Biomineralized bacterial outer membrane vesicles exert pleiotropic immunoferroptotic effects on immune-deserted liver cancer

Abstract The immune landscape of late-stage liver cancer is featured by severe immunosuppression that is characterized by poor immunogenicity, T-cell exhaustion, and infiltration of a large number of immunosuppressive cells, leading to compromised therapeutic efficacy of mainstream immunotherapies. Herein, we developed a pleiotropic immunoferroptotic mobilization strategy to treat intractable advanced liver cancer.
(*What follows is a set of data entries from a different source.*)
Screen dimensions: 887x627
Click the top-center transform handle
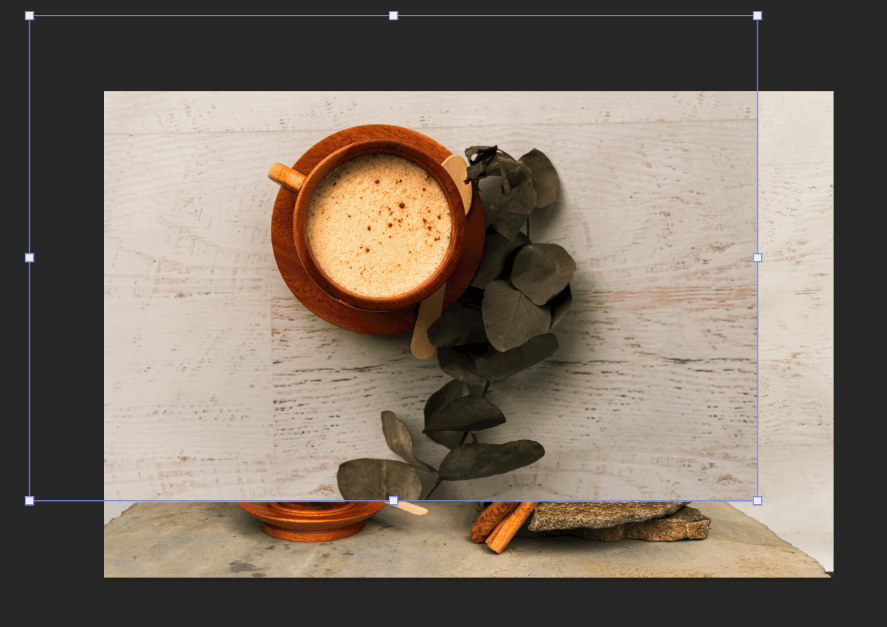(x=393, y=16)
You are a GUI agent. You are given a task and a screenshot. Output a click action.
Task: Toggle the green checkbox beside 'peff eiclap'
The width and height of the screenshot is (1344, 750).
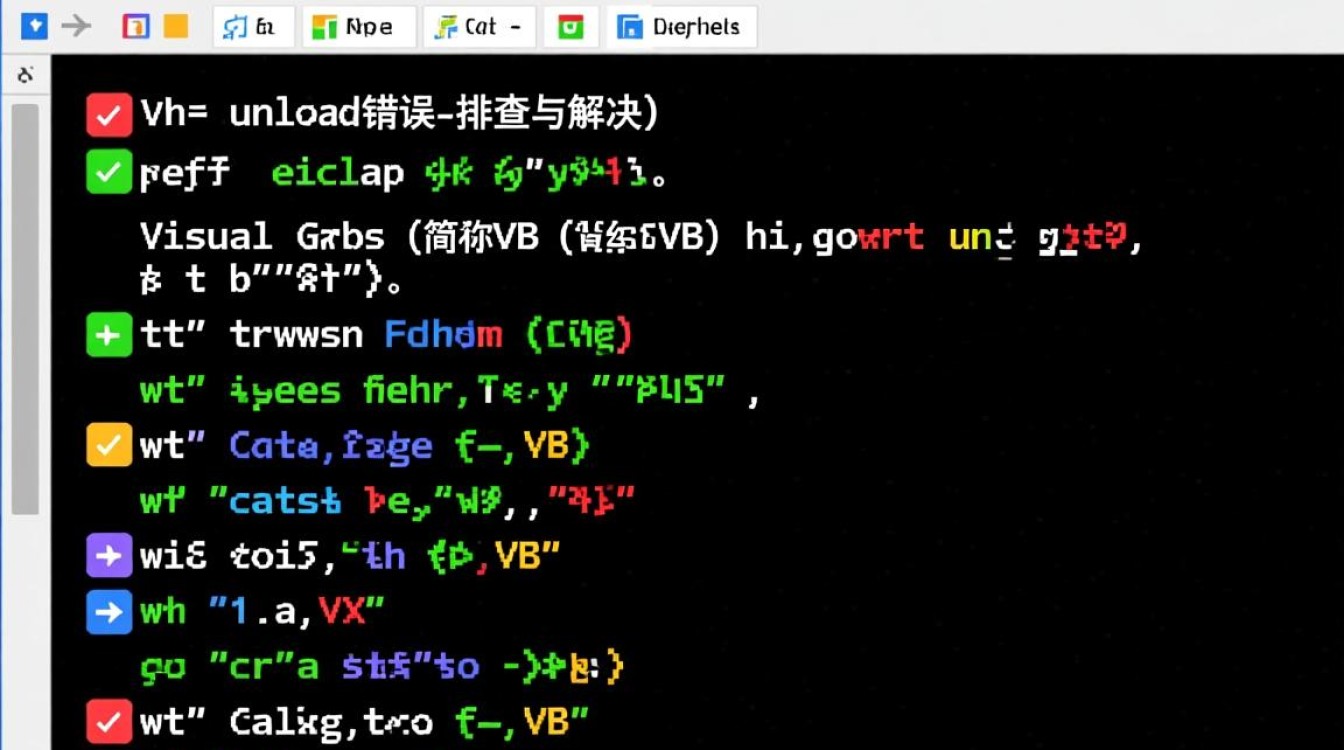click(x=109, y=173)
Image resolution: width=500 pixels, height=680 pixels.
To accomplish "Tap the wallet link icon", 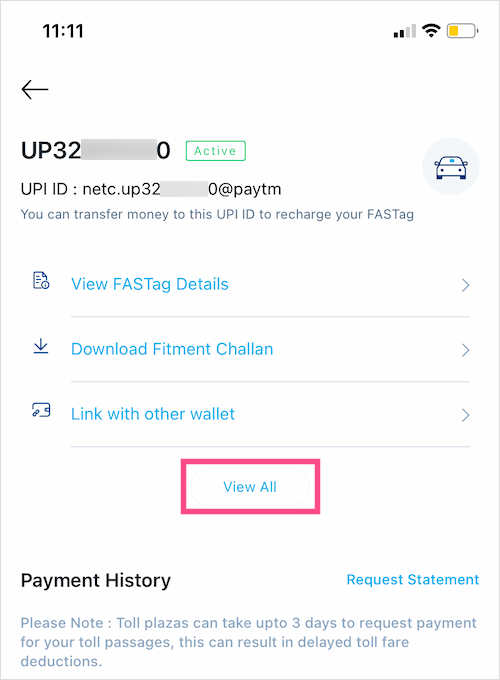I will (x=41, y=410).
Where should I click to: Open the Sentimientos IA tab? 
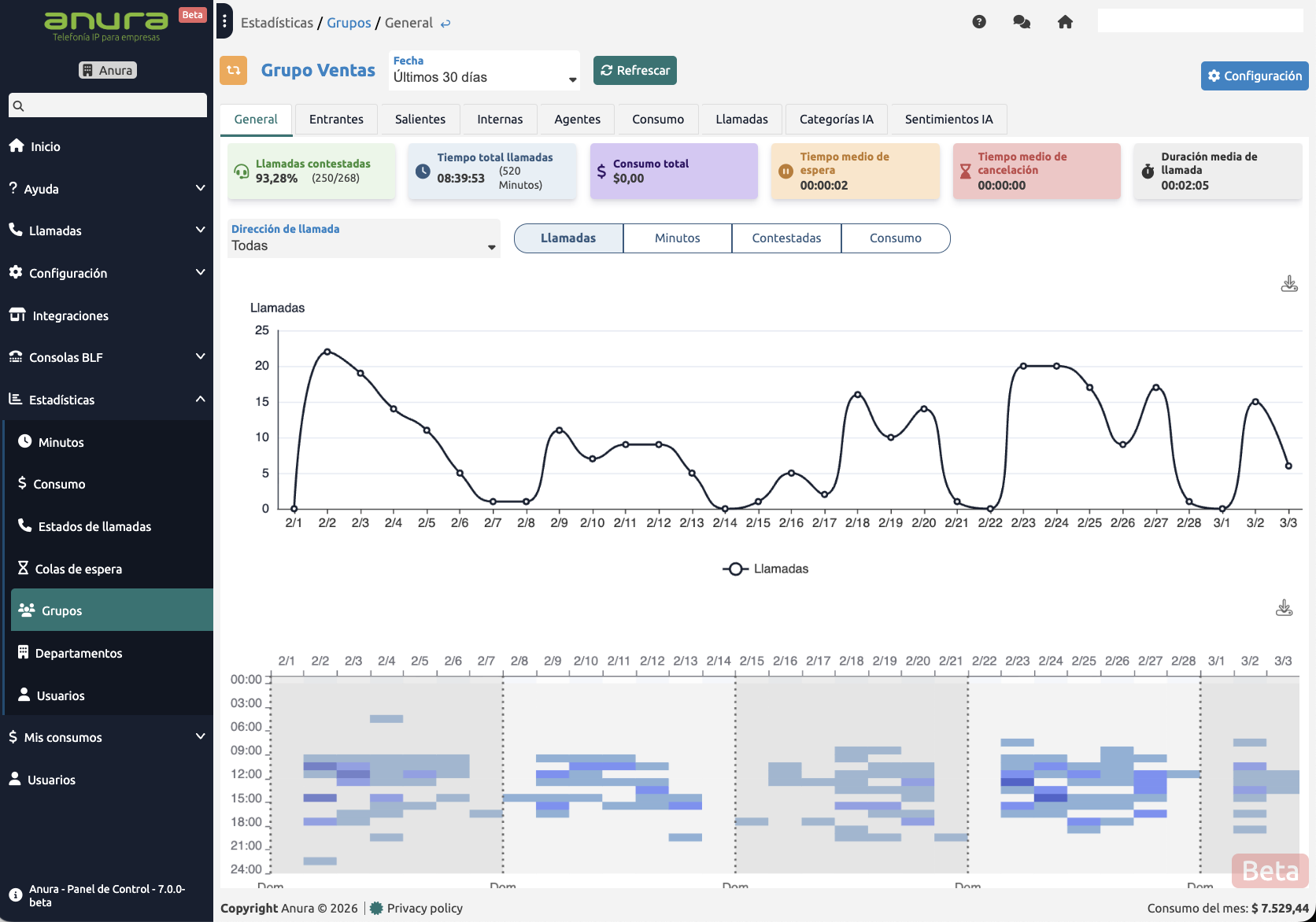[x=948, y=120]
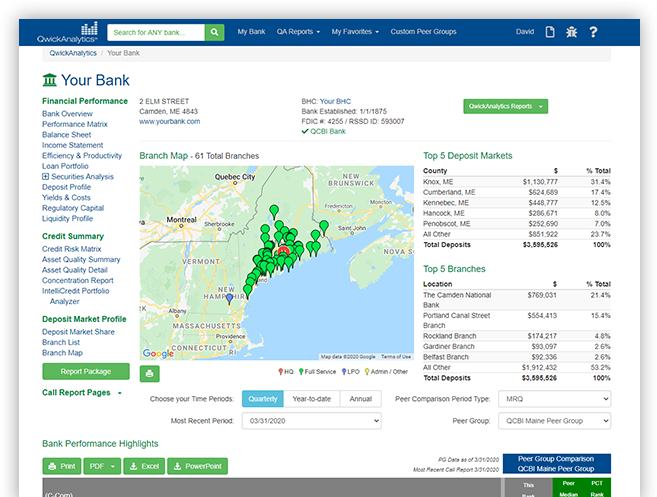Select the Quarterly time period
The image size is (657, 497).
click(x=262, y=399)
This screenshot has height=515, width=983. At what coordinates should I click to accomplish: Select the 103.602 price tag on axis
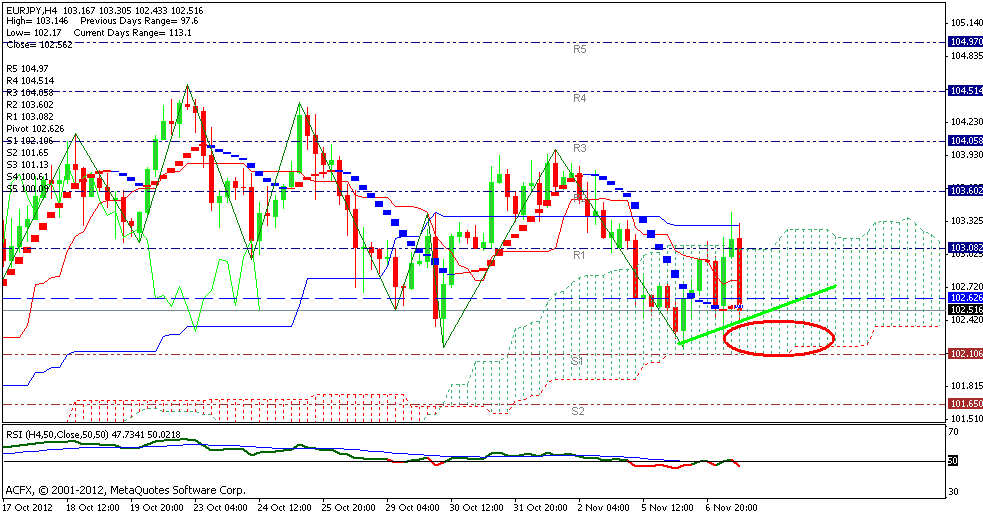coord(964,190)
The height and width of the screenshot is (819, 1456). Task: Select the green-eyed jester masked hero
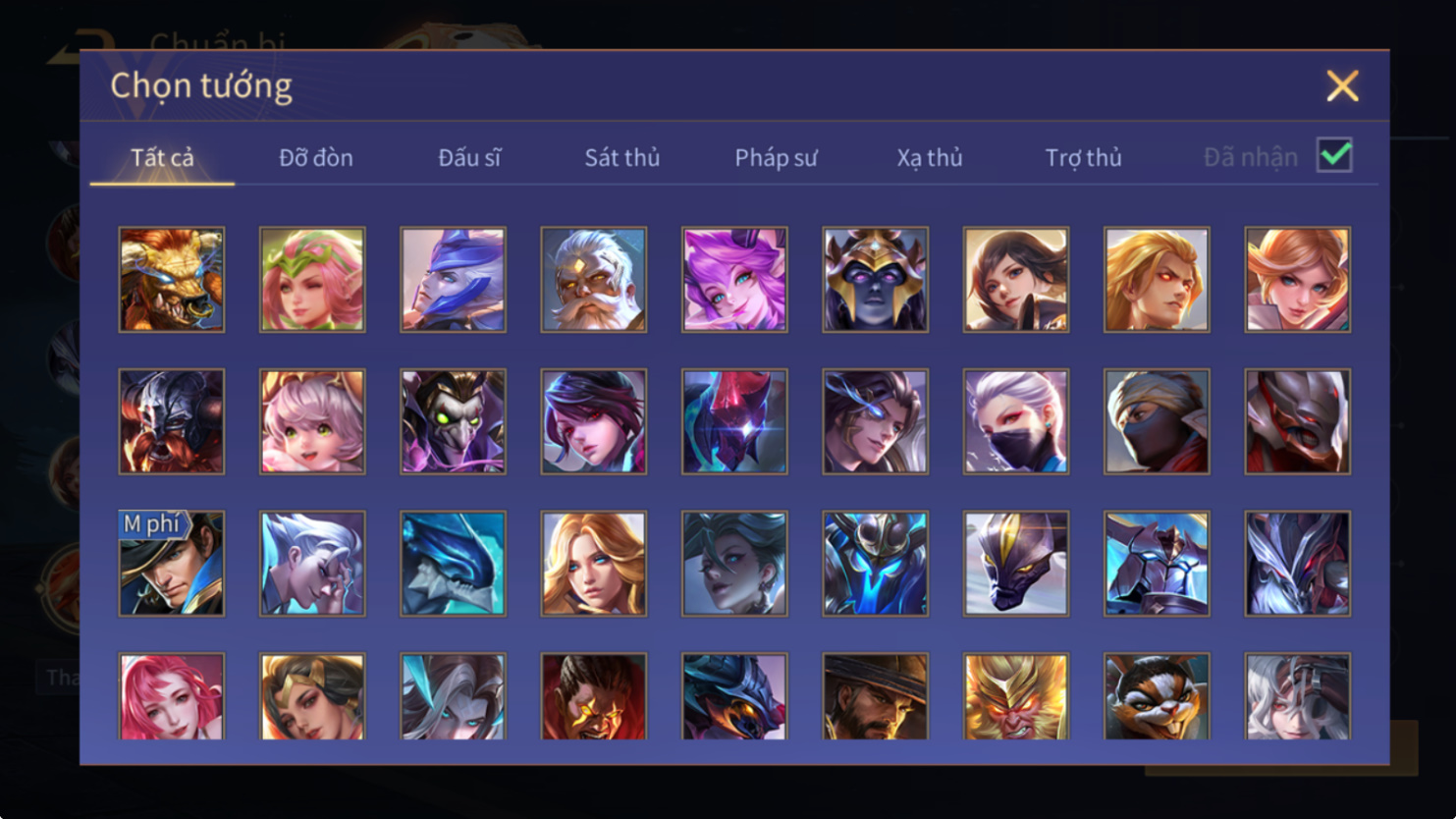[x=453, y=421]
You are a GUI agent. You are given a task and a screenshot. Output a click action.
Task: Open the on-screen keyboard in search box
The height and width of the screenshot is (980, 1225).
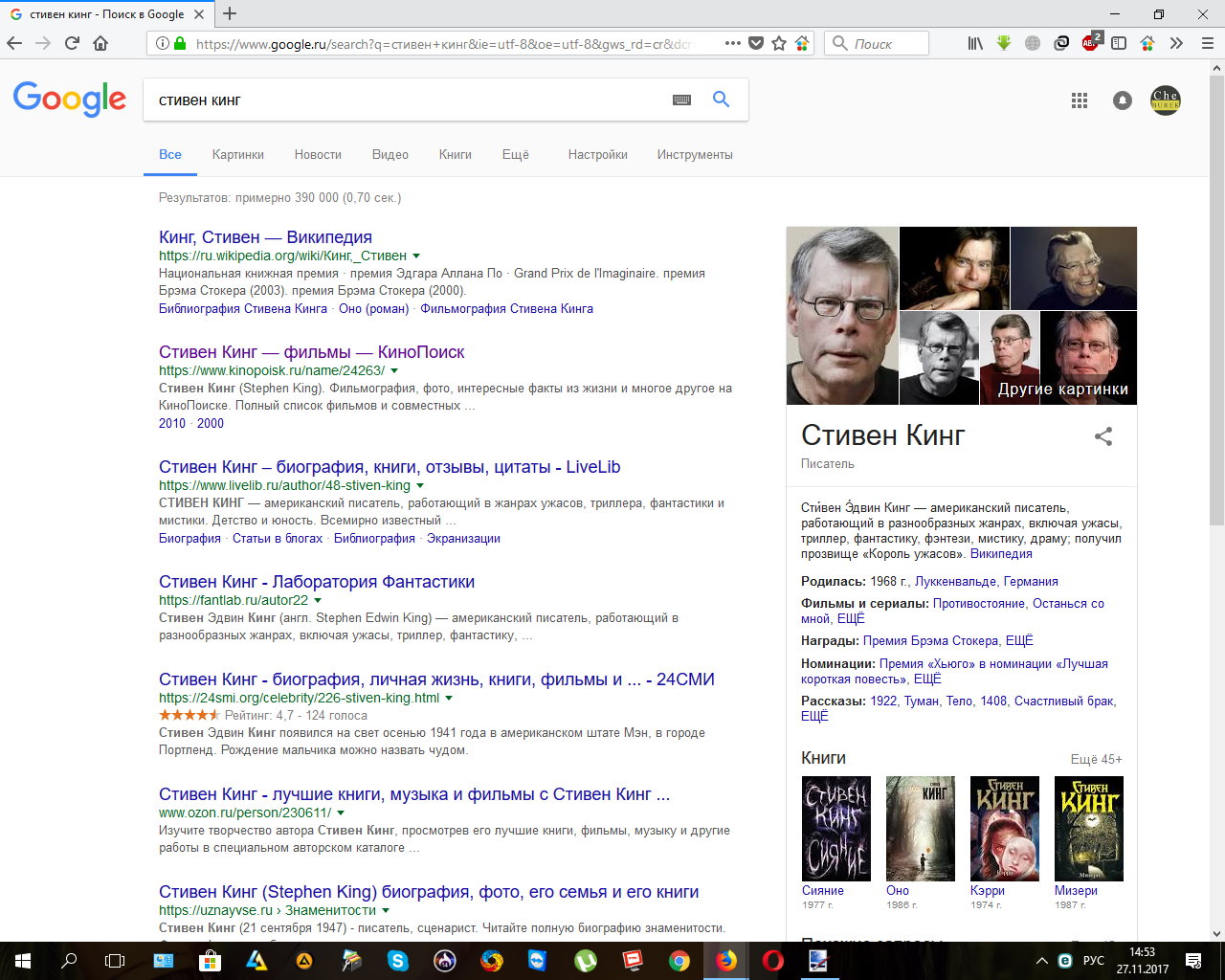(681, 100)
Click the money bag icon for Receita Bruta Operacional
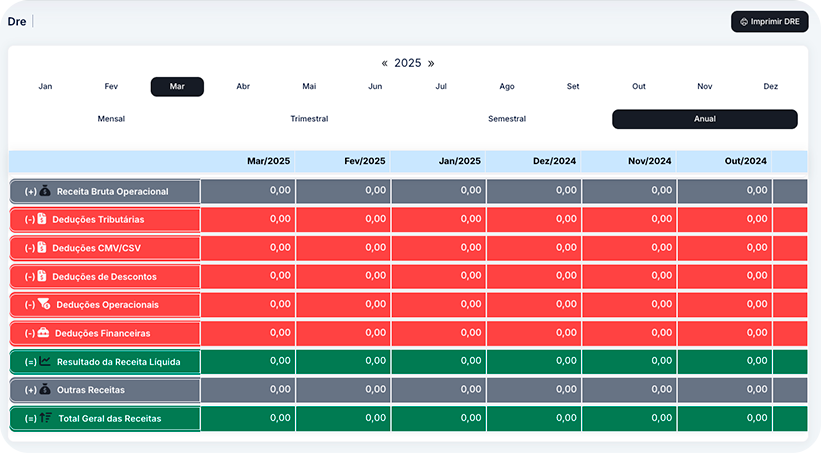This screenshot has height=453, width=821. [x=45, y=191]
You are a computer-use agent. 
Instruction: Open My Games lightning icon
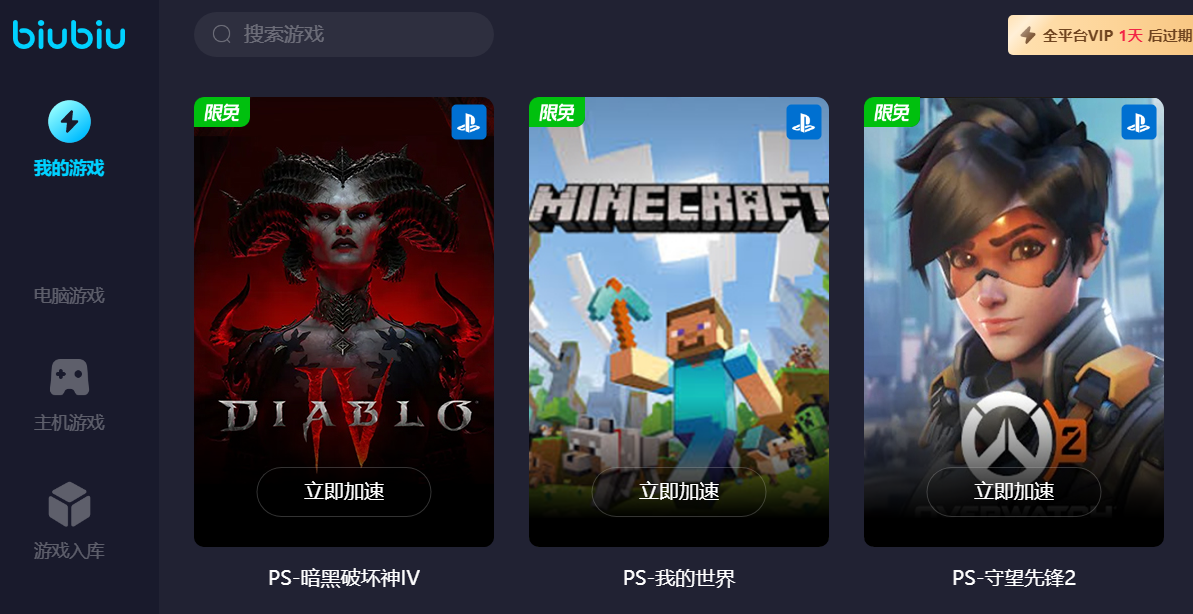[x=69, y=122]
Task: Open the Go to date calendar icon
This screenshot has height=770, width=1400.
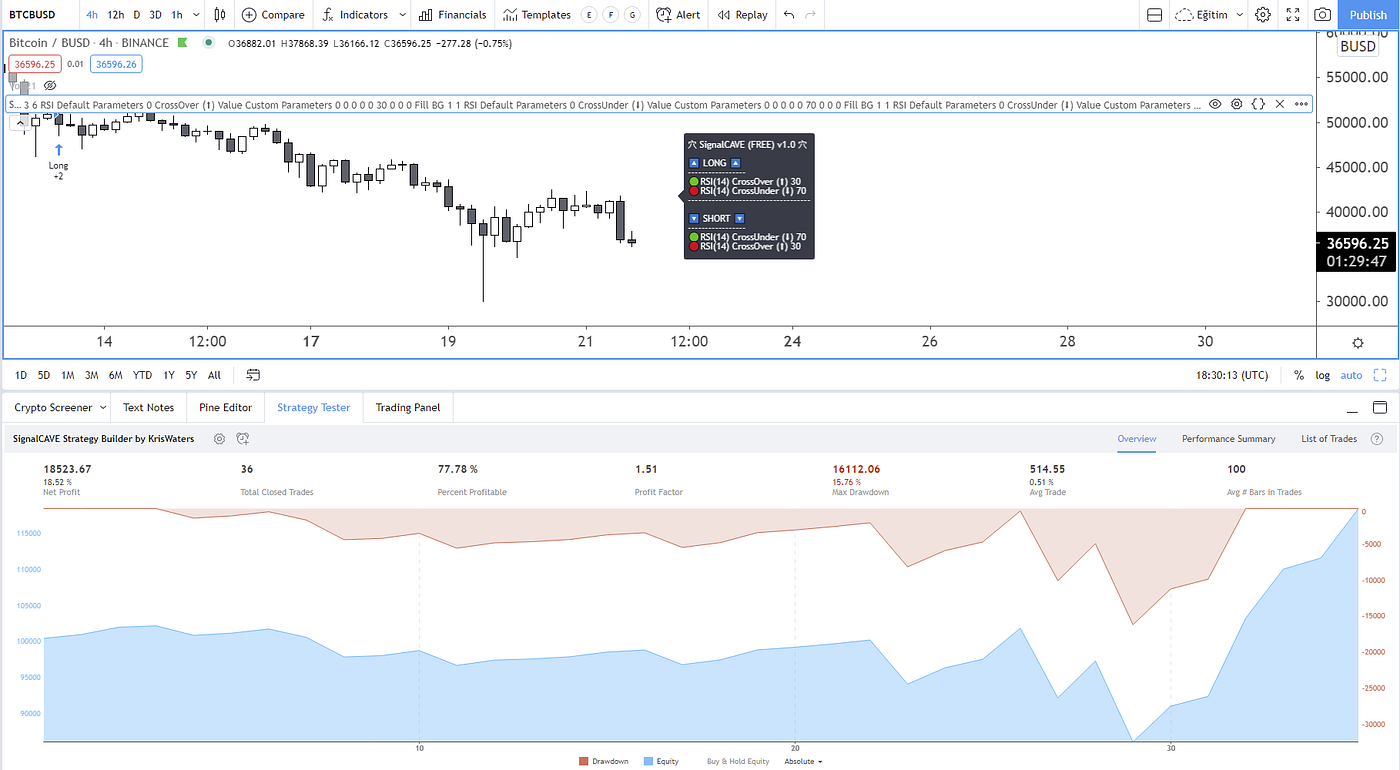Action: [253, 374]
In this study, immunogenic bacteria-derived outer membrane vesicles (OMVs) were exploited as a vector to deposit Cu and Mn with mixed valence states via one-step biomineralization, followed by platelet membrane camouflage to enhance the circulation time and reduce systemic side effects of the metal biomineralized OMVs, which are denoted as OPCM. Mechanistically, the metal-deposited OPCM possesses POD, CAT, and GPX-like activities, thereby stimulating immunogenic ferroptosis, cGAS-STING activation, and tumor hypoxia alleviation, ultimately leading to pleiotropic immunoferroptotic mobilization to combat tumor growth, recurrence, and metastasis. Notably, the combination with typical αPD-L1 augmented the tumor suppression effect, since the administration of αPD-L1 not only rescued exhausted T cells, but also amplified the intensity of ferroptosis due to IFN-γ secretion by activated T cells. Overall, the metal biomineralized OPCMs in combination with αPD-L1 formed a closed-loop therapy that cycles from immunotherapy and ferroptosis therapy, providing new insights for treating immunosuppressive liver cancer.